• **ACTION ITEM**: Search the listing below for the line containing "The width and height of the screenshot is (1120, 1072).". From there through the line containing "Viewport: 922px width, 520px height.", transcribe every line exactly, both ends included.

• **EXERCISE DATA**:

------------------------------

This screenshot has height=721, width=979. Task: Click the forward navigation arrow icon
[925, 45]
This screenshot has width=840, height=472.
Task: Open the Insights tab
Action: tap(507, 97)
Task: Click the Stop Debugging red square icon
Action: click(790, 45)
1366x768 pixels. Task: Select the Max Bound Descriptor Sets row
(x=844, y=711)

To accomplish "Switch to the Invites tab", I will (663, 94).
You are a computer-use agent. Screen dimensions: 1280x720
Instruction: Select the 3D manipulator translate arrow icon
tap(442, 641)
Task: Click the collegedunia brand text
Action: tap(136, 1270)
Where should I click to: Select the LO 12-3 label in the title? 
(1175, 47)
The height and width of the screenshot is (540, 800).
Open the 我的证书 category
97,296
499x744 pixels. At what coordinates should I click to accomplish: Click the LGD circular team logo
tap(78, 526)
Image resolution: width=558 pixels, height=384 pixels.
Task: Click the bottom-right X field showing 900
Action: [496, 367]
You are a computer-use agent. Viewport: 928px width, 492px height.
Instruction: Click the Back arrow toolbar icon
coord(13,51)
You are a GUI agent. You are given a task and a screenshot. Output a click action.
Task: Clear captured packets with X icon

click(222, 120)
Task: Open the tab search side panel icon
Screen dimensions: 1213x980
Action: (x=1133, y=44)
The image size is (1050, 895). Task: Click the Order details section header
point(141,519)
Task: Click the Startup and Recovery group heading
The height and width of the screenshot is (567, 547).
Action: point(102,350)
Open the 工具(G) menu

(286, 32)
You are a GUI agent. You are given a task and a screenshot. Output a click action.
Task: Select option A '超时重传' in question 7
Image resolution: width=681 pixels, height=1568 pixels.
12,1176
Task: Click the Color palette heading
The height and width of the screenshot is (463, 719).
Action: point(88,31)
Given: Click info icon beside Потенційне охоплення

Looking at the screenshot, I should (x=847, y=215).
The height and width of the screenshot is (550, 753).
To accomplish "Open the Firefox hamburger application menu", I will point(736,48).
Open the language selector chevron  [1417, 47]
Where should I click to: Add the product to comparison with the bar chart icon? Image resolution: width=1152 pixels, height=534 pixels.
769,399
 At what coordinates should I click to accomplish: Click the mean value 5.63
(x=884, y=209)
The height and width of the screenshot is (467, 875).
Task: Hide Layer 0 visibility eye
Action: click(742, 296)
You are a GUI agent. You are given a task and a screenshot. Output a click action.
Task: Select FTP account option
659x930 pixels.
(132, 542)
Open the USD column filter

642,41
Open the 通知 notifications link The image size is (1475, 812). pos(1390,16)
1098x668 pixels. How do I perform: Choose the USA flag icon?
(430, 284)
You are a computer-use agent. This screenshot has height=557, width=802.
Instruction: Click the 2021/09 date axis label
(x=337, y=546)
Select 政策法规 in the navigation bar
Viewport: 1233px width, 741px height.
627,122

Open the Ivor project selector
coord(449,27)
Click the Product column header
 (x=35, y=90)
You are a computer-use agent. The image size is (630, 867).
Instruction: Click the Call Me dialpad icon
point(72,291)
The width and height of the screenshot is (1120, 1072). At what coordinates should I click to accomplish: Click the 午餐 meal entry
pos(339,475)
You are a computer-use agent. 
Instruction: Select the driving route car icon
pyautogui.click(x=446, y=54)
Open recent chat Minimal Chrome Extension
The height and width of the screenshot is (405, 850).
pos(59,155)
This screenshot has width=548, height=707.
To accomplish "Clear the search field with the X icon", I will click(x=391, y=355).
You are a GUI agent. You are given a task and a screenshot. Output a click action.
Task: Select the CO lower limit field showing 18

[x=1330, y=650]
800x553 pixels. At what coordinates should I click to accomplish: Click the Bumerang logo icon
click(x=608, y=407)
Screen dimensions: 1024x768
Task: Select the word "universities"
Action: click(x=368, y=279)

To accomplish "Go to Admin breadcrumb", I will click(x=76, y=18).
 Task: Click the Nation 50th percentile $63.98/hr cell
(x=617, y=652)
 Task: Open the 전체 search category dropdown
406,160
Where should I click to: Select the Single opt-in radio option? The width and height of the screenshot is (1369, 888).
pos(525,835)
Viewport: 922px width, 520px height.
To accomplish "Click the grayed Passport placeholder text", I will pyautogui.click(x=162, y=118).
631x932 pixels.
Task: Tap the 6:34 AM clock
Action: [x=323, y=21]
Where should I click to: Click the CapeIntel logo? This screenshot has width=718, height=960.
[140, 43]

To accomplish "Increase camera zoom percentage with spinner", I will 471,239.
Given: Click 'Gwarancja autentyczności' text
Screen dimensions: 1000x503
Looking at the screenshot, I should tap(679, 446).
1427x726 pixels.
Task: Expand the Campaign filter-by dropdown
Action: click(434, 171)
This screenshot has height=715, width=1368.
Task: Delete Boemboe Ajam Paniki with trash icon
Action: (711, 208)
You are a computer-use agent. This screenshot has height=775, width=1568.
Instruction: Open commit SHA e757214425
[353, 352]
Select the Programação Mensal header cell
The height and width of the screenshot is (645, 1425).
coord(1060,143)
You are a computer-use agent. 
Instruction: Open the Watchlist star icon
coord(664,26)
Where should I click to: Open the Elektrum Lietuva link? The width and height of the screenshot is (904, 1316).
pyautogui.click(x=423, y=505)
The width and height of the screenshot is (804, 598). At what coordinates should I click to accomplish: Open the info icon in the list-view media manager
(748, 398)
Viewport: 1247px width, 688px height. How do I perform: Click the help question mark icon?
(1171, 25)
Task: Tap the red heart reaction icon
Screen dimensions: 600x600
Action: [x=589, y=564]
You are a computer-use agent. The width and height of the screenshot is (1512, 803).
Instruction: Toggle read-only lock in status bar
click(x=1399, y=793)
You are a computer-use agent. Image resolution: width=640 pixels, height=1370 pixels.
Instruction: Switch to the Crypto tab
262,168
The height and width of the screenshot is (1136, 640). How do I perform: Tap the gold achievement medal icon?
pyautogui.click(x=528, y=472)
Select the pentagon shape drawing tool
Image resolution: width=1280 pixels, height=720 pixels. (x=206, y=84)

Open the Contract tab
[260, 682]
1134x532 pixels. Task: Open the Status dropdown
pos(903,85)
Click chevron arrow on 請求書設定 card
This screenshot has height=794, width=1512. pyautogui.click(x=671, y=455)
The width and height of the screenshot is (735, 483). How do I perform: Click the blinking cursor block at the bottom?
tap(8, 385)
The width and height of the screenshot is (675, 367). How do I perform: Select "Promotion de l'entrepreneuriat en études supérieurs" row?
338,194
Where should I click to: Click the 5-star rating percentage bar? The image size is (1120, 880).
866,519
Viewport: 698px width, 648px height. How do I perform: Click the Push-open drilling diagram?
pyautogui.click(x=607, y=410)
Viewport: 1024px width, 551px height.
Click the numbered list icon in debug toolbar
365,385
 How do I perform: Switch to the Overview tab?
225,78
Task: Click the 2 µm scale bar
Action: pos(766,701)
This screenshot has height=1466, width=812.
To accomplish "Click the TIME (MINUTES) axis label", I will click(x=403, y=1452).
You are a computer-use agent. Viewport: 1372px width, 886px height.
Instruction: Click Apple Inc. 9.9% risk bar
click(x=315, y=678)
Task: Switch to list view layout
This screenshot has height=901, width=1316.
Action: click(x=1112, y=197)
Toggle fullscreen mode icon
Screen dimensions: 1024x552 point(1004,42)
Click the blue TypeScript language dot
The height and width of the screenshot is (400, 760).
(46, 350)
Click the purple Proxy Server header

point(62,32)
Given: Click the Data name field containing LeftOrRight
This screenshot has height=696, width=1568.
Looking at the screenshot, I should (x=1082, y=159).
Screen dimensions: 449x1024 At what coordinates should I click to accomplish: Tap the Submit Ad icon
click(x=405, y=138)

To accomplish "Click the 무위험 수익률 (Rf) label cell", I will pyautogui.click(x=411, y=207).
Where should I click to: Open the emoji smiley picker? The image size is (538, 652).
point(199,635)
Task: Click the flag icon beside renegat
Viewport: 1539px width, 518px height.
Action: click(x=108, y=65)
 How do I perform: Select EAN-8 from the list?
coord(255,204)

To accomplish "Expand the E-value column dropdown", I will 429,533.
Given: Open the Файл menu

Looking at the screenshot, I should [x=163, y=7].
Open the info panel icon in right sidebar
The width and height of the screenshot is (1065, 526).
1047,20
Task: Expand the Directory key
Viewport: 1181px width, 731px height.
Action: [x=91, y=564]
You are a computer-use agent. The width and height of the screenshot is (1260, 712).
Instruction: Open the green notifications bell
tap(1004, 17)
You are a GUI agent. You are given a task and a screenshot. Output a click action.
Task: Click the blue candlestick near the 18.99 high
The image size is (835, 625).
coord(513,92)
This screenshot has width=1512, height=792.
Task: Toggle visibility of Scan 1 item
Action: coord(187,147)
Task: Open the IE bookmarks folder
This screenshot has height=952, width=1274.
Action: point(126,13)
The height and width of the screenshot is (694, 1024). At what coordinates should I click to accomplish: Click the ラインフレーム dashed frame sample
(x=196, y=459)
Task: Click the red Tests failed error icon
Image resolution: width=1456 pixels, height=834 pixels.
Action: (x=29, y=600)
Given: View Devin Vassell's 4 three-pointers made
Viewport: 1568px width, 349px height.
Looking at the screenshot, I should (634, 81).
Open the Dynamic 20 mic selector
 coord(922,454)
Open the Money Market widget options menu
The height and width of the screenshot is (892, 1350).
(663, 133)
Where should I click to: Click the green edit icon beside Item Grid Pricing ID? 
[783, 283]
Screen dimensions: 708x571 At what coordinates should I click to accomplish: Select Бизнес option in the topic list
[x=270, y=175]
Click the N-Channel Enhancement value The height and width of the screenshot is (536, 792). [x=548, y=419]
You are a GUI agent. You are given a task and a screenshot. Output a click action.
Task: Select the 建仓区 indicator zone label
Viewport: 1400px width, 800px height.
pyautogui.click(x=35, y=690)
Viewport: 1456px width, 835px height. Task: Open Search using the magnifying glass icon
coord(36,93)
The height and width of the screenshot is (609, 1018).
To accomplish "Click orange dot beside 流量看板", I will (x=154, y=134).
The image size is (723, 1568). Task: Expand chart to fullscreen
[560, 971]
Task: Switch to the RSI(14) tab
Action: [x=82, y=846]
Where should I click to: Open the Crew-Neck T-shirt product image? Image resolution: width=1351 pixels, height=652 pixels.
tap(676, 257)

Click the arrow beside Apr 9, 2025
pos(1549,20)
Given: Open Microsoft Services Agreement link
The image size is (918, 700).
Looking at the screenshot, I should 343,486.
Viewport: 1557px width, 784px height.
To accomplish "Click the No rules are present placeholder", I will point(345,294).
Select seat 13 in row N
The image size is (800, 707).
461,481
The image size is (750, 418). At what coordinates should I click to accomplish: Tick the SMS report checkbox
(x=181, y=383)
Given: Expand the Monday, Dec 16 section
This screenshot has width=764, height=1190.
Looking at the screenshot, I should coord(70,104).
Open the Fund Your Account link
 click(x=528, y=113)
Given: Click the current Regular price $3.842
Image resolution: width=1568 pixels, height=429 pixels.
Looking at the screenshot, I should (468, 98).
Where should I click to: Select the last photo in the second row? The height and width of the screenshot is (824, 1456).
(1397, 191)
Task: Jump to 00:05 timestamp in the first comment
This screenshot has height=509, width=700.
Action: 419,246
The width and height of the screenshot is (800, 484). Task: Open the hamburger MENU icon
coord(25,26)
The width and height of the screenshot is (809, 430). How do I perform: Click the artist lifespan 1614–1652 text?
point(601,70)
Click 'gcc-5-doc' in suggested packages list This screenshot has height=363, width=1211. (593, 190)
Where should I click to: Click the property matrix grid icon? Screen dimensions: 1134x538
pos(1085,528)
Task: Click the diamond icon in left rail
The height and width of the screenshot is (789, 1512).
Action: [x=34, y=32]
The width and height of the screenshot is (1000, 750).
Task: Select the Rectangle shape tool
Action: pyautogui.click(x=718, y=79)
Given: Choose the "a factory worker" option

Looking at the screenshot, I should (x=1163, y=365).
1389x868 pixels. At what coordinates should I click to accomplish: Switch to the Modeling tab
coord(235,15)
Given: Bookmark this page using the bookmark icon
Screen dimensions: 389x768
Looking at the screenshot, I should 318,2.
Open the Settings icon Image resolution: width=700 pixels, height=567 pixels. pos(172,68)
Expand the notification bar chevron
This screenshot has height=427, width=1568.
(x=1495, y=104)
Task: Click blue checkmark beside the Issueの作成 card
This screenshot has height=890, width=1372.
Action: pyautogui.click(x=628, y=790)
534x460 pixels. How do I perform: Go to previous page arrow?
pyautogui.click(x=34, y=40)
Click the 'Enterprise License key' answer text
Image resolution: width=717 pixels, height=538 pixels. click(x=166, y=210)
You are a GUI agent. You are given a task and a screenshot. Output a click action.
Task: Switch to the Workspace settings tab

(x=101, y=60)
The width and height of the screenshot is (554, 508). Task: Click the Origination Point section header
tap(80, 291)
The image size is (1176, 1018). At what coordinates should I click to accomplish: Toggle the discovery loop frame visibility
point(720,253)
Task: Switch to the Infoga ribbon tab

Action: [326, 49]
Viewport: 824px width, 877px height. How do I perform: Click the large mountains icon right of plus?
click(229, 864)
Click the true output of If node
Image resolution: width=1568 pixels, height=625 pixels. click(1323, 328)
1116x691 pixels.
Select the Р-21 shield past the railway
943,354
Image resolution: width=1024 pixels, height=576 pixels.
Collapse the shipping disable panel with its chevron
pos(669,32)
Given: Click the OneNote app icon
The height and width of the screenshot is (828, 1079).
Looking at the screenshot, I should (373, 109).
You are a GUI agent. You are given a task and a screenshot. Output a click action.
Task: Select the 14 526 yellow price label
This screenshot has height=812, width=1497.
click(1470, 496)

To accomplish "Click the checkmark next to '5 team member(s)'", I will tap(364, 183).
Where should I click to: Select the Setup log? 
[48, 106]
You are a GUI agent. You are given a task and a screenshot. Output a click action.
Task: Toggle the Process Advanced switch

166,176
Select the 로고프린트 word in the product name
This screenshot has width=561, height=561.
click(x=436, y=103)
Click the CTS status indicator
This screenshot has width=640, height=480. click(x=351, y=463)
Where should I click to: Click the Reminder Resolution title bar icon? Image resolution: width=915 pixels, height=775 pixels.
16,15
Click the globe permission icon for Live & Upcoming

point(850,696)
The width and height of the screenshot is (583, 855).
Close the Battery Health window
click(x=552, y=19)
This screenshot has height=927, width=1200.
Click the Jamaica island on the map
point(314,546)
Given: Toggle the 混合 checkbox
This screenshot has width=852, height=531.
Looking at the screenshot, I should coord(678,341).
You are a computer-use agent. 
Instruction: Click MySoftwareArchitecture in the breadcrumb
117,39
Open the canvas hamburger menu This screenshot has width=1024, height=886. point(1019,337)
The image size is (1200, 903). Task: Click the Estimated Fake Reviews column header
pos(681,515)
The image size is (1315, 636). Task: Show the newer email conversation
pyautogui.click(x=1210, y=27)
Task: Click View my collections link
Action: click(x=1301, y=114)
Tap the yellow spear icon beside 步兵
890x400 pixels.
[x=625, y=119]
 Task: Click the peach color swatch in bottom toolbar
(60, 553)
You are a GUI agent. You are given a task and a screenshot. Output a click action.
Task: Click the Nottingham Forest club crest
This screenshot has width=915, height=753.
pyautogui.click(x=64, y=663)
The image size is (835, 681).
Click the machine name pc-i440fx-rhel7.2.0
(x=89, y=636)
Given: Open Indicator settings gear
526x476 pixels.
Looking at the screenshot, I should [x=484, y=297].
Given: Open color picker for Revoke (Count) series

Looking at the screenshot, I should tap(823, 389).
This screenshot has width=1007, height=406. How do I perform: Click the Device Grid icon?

------------------------------

• **RESULT OF THE EXERCISE**:
The width and height of the screenshot is (1120, 1072). At what coordinates should I click to accomplish: Click the 午餐 meal entry
pos(339,475)
You are a computer-use agent. 
Instruction: Select the driving route car icon
pyautogui.click(x=446, y=54)
Open recent chat Minimal Chrome Extension
The height and width of the screenshot is (405, 850).
pos(59,155)
This screenshot has width=548, height=707.
To accomplish "Clear the search field with the X icon", I will click(x=391, y=355).
You are a GUI agent. You are given a task and a screenshot. Output a click action.
Task: Select the CO lower limit field showing 18

[x=1330, y=650]
800x553 pixels. At what coordinates should I click to accomplish: Click the Bumerang logo icon
click(x=608, y=407)
Screen dimensions: 1024x768
Task: Select the word "universities"
Action: click(x=368, y=279)

To accomplish "Go to Admin breadcrumb", I will click(x=76, y=18).
 Task: Click the Nation 50th percentile $63.98/hr cell
(x=617, y=652)
 Task: Open the 전체 search category dropdown
406,160
Where should I click to: Select the Single opt-in radio option? The width and height of the screenshot is (1369, 888).
pos(525,835)
Viewport: 922px width, 520px height.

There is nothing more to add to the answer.